In a published decision issued on November 6, 2008, the Michigan Court of Appeals denied summary disposition for Defendant in a premises liability case, holding without dissent that it was a question of fact whether the "black ice" on which Plaintiff slipped and fell was an open and obvious danger.  Slaughter v Blarney Castle Oil Co (Docket No. 283266).

Late in the evening on December 31, 2004, Plaintiff and her husband visited Defendant's gas station.  They parked their truck in Defendant's parking lot, which was paved with black asphalt.  As she exited her truck, Plaintiff stepped onto the pavement, slipped on black ice, and injured her back.  Plaintiff denied seeing the black ice.

Plaintiff filed suit against Defendant, arguing that she was an invitee and that Defendant had breached its duty of care to her.  Defendant moved for summary disposition, arguing that it did not have a duty to protect Plaintiff from the black ice because black ice is open and obvious as a matter of law.  The trial court denied Defendant's motion and held that it was a question of fact whether the black ice was open and obvious.

The Court of Appeals affirmed. The Court reviewed cases in which icy and snowy conditions were held to be open and obvious danger and recognized the apparent trend by which Michigan courts have imputed knowledge of dangerous conditions to plaintiffs.  The Court distinguished those cases, however, as involving snow, snow-covered ice, or visible ice - not black ice without snow.

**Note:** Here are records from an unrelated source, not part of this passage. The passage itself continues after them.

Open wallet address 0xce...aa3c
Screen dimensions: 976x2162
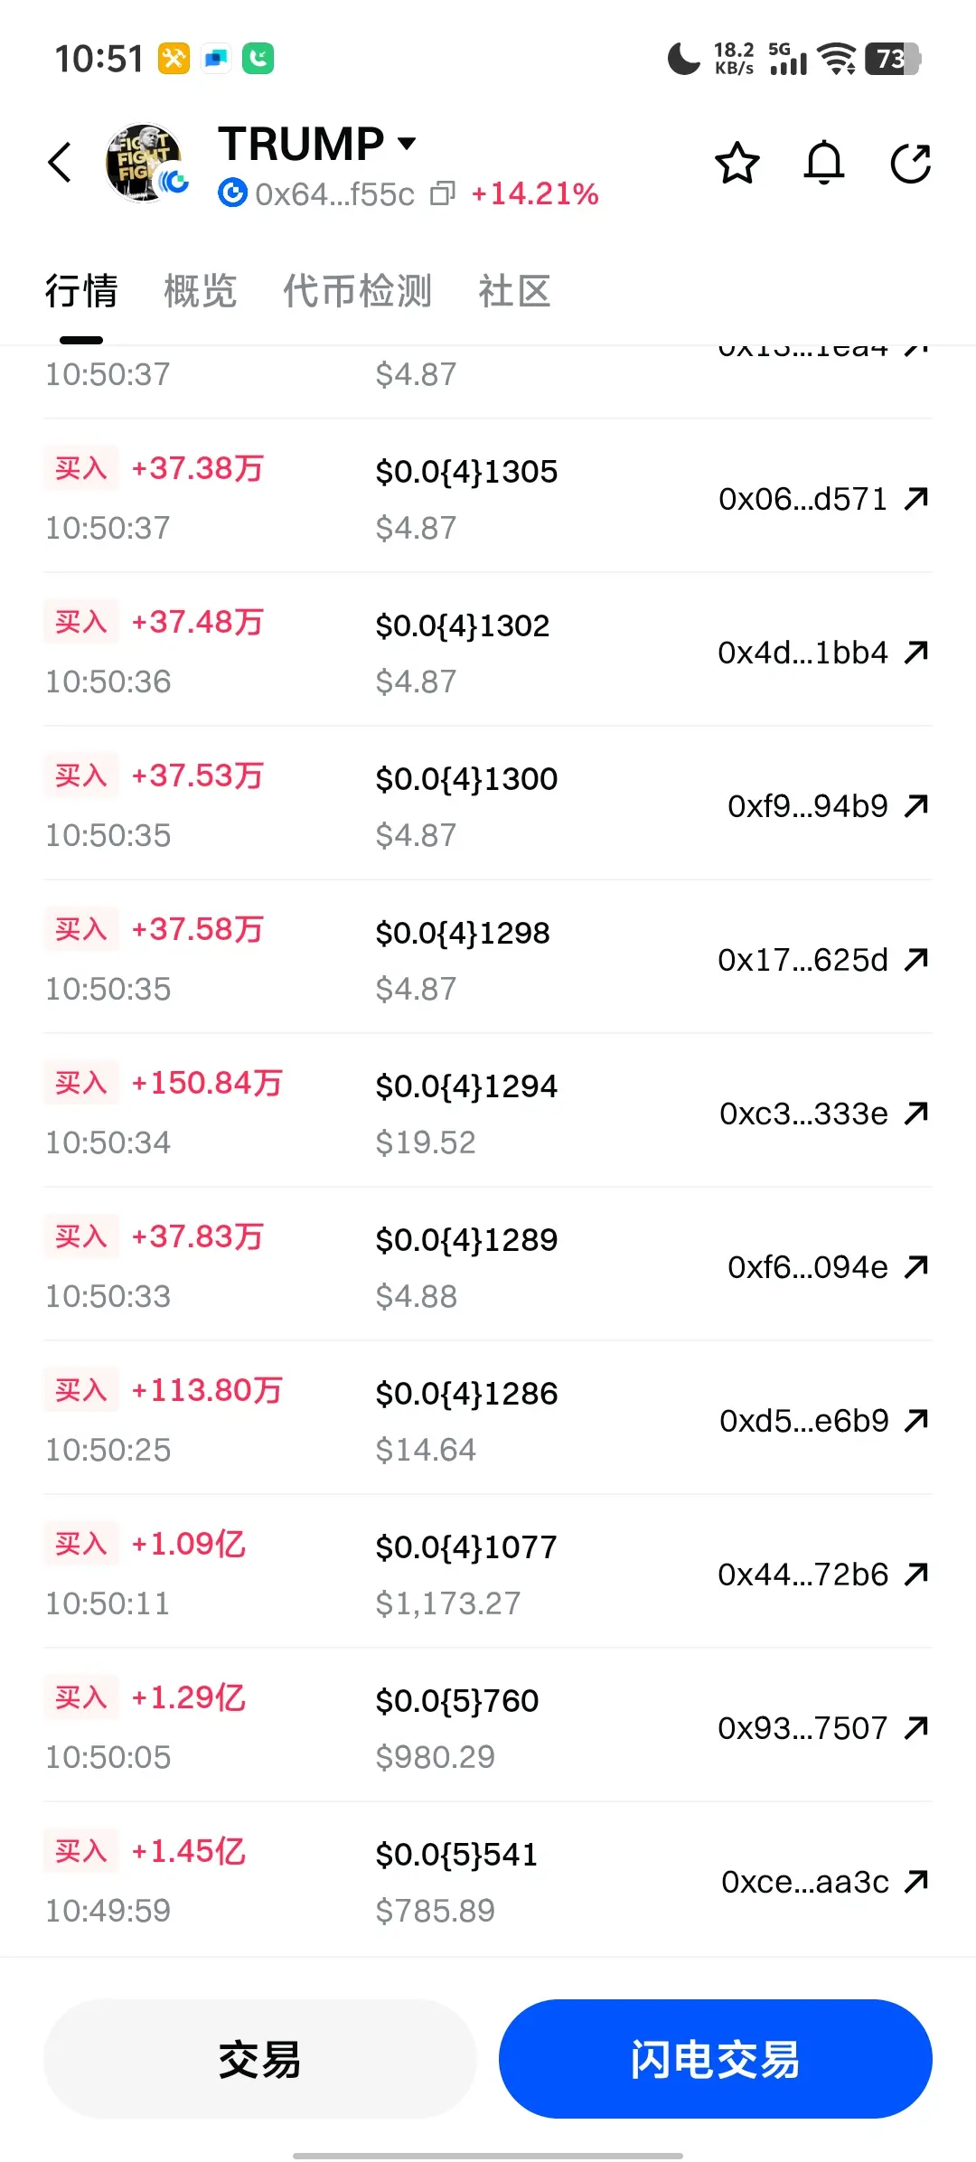tap(804, 1881)
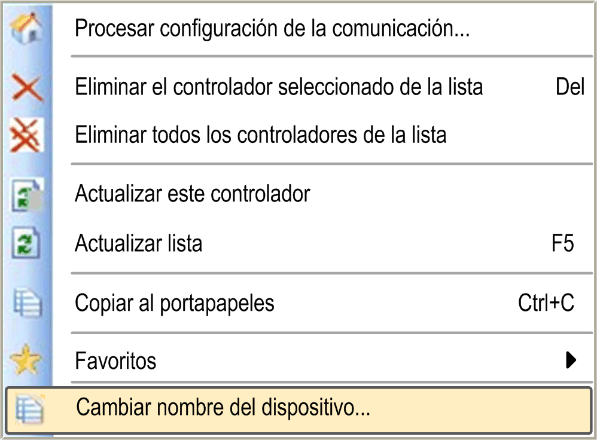Choose Eliminar el controlador seleccionado de la lista
Image resolution: width=597 pixels, height=440 pixels.
[x=279, y=87]
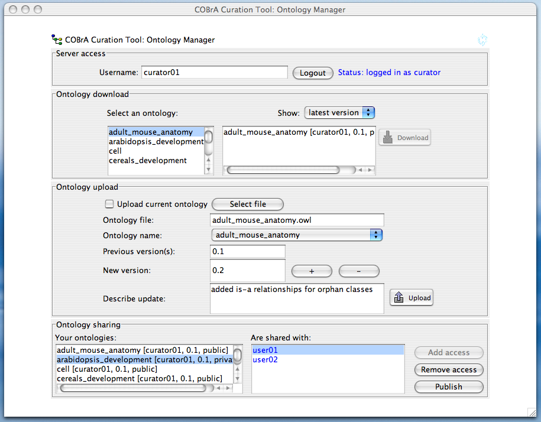Click the COBrA ontology tree logo icon
The image size is (541, 422).
tap(57, 40)
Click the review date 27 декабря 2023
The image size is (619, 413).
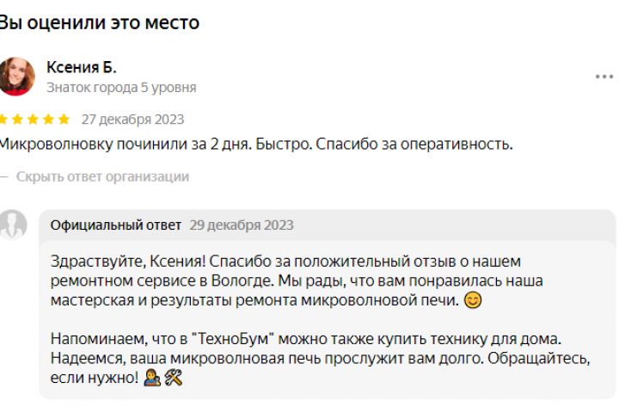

The question was: Would an average user with ordinary intelligence be able to discover the black ice upon casual inspection, absent the presence of snow?  The Court reasoned that black ice is, by definition, invisible or nearly invisible, and thus was "inherently inconsistent with the open and obvious doctrine."

Since there was no snow on the ground or any evidence that the black ice was visible at the time of Plaintiff's fall, the Court held that it could not determine as a matter of law that the black ice was open and obvious.

This case may represent a shift away from characterizing hazards as open and obvious as a matter of law and toward finding questions of fact to preclude summary disposition. It is unknown at this time whether an application will be filed for leave to appeal to the Michigan Supreme Court.  At least for now, this case is binding precedent.